— Records for locating described items —
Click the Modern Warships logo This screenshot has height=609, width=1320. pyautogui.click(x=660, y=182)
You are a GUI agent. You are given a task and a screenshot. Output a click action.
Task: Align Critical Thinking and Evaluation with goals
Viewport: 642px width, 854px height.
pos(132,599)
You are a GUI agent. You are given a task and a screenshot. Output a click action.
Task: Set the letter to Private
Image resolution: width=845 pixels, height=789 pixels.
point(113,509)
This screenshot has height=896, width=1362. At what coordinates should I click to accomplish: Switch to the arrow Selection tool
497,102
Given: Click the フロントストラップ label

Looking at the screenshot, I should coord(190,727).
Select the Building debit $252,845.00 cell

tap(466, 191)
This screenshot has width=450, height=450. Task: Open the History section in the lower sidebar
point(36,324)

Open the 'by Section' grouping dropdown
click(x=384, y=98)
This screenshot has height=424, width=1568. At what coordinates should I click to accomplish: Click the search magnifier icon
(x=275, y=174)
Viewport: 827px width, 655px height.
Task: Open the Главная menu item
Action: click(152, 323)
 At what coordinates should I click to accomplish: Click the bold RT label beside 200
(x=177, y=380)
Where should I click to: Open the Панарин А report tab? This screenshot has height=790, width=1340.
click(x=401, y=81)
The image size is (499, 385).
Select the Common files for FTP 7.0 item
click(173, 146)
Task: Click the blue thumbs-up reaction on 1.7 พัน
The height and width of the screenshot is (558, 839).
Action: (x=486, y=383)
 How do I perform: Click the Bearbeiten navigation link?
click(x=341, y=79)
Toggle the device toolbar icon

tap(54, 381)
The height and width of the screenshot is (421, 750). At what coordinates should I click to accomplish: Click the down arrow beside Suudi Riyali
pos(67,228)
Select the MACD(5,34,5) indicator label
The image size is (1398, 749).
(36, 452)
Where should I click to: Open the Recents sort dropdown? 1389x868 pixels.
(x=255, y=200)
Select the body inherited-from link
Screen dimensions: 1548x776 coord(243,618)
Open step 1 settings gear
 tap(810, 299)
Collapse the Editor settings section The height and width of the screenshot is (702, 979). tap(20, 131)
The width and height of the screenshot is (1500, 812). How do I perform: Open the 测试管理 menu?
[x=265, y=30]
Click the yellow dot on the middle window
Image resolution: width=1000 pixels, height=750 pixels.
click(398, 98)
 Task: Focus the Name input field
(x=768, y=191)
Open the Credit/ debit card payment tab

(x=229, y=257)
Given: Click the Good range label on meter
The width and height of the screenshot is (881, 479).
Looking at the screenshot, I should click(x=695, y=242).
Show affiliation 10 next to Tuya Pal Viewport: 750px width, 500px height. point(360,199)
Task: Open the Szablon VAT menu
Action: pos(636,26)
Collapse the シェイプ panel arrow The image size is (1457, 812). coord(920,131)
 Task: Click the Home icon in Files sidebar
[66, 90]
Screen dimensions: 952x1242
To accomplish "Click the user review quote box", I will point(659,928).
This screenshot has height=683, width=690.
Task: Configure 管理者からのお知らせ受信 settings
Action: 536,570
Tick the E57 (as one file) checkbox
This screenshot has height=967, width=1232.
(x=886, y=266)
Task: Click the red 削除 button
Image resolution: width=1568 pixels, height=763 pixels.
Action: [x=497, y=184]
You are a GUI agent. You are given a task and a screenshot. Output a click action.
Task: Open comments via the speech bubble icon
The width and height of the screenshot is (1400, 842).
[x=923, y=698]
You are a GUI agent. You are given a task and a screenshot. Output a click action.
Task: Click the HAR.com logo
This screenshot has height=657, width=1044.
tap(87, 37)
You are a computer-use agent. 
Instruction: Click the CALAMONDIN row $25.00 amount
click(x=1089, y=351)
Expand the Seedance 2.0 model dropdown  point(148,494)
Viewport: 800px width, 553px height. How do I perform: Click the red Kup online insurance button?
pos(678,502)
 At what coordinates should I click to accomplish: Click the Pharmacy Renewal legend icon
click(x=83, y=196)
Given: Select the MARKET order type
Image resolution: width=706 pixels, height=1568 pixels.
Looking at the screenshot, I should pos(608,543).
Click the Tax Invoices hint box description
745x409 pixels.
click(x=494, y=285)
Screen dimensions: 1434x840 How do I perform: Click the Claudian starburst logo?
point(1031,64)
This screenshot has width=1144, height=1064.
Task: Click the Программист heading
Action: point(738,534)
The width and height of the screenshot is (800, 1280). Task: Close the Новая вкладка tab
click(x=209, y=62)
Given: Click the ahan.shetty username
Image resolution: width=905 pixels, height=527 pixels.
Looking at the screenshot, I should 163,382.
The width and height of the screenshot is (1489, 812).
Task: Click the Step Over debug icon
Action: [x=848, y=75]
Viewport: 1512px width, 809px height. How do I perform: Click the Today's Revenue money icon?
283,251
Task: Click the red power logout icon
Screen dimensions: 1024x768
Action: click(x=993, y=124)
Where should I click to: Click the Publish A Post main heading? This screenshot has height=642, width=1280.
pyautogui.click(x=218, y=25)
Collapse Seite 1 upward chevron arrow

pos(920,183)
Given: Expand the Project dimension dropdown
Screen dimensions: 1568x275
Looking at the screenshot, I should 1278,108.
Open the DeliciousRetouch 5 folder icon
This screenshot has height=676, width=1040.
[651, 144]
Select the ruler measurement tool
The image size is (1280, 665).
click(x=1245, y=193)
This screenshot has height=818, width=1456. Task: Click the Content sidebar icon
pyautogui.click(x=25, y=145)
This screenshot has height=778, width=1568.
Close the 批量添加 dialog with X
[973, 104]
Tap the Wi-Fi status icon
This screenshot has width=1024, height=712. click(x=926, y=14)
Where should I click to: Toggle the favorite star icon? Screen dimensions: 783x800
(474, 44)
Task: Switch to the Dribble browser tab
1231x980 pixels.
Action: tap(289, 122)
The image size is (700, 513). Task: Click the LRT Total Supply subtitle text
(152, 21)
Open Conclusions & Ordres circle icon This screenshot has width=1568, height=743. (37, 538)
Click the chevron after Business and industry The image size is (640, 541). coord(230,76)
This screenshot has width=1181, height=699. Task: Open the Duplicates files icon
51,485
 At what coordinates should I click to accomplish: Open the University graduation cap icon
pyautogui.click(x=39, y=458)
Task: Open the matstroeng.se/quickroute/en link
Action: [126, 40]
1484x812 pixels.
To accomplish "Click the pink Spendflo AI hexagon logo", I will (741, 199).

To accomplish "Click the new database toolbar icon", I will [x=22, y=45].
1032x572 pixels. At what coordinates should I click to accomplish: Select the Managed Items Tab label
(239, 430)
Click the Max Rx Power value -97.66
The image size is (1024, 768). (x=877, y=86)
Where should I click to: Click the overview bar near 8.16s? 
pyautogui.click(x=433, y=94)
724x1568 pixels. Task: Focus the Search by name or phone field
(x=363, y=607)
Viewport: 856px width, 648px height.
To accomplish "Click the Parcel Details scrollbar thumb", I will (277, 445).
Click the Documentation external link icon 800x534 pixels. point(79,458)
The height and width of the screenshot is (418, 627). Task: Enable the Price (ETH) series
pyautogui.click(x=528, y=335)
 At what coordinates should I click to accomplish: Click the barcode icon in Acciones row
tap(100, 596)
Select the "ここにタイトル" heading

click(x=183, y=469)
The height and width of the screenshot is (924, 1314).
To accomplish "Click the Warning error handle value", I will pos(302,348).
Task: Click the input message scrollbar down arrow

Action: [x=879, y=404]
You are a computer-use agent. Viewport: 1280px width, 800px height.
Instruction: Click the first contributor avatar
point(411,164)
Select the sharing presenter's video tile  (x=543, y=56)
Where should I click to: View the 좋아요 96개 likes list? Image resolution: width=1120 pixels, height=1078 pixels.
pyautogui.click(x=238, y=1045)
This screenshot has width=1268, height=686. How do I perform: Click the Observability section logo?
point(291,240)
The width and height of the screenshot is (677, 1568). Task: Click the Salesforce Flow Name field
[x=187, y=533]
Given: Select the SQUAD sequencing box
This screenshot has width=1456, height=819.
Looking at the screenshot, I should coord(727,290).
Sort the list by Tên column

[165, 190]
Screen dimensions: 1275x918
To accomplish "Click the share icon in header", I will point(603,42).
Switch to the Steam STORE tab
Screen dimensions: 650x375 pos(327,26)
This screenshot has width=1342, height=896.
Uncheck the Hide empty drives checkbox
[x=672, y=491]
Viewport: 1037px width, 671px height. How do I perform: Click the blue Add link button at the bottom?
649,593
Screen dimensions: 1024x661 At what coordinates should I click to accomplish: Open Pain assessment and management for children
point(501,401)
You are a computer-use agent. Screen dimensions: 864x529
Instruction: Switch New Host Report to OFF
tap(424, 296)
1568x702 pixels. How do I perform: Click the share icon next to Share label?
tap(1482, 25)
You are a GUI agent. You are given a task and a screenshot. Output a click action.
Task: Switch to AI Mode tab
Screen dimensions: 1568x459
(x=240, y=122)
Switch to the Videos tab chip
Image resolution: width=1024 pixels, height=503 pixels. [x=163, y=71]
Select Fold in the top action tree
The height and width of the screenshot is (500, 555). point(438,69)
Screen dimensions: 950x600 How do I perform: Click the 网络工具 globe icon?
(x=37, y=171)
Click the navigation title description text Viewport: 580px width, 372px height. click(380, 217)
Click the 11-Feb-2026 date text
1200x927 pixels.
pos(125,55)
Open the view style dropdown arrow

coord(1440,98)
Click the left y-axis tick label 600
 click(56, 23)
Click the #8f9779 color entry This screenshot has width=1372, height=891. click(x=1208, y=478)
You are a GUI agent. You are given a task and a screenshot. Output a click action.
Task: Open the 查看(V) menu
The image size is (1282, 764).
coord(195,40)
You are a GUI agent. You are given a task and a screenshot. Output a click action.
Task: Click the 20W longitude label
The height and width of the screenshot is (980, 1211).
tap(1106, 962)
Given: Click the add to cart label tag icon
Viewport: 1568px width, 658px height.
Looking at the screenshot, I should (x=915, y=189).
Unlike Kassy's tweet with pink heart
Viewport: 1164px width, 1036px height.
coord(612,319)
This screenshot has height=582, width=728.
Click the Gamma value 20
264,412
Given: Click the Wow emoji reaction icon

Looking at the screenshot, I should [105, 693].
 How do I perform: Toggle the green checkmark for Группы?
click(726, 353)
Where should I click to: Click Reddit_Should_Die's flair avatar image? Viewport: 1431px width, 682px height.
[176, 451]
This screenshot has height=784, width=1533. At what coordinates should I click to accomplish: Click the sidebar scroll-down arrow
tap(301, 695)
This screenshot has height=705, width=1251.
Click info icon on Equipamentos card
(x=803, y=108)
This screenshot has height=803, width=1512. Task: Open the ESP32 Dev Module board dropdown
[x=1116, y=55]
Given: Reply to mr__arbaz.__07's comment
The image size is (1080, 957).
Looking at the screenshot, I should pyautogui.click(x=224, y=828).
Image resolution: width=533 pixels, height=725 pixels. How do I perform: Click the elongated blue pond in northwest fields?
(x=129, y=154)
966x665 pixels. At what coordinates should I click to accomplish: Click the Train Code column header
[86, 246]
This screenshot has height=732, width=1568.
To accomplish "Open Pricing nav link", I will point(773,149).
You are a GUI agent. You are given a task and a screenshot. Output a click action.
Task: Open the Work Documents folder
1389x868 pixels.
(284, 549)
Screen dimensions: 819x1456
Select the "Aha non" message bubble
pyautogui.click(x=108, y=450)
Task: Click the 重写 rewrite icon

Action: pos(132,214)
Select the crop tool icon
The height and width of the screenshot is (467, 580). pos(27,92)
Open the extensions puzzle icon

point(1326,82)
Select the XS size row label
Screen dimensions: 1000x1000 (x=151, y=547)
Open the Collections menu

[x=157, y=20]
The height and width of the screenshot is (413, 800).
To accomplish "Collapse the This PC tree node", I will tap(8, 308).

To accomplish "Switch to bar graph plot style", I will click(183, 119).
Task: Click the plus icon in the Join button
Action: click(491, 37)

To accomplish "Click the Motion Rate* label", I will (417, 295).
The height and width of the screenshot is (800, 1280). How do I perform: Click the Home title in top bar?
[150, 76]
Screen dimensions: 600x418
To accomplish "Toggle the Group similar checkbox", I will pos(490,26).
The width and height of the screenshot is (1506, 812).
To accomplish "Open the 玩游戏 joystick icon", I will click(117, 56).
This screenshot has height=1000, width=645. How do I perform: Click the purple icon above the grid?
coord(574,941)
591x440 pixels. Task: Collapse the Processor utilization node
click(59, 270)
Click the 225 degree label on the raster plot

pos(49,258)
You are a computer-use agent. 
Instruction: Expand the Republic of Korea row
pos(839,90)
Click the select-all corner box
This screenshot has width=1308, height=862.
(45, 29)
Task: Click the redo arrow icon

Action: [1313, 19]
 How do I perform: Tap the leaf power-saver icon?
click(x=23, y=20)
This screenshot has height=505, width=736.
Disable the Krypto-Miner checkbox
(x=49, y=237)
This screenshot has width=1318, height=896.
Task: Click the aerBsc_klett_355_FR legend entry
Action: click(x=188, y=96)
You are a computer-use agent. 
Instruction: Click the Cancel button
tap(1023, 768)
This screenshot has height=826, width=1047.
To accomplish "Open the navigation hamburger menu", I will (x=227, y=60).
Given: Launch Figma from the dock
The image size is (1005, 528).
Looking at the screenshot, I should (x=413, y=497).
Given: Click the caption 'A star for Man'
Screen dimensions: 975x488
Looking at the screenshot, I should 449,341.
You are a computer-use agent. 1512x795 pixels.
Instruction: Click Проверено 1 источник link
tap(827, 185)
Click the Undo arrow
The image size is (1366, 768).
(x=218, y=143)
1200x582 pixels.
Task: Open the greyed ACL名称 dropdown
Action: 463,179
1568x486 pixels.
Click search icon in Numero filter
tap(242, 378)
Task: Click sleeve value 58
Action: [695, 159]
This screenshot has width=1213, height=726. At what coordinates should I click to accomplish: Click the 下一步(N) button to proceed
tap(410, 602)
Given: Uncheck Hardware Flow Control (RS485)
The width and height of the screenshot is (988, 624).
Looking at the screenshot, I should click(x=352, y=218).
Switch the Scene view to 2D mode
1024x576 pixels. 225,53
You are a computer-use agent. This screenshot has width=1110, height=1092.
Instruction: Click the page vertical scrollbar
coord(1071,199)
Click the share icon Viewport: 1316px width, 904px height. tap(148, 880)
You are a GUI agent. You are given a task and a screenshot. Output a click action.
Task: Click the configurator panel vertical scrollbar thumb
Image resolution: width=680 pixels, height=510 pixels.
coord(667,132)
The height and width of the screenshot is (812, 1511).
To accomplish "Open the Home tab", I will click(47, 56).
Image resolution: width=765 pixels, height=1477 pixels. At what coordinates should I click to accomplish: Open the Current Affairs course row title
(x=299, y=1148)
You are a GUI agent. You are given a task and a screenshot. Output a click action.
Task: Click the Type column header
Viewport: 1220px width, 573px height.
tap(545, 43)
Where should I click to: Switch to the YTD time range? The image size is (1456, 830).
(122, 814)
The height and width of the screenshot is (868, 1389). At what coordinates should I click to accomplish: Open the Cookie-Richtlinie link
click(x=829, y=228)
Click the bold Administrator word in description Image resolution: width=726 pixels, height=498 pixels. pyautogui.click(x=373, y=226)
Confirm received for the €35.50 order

— REQUIRED WORK —
Recast the records from the line with "Select the ruler measurement tool" to the line with "pyautogui.click(x=25, y=145)" as a two-column CSV headed instruction and click. Give one row per item with its text and its answer, each in a quoted field and with line breaks changed to spaces.

— TASK RESPONSE —
instruction,click
"Select the ruler measurement tool The image size is (1280, 665).","click(x=1245, y=193)"
"This screenshot has height=818, width=1456. Task: Click the Content sidebar icon","pyautogui.click(x=25, y=145)"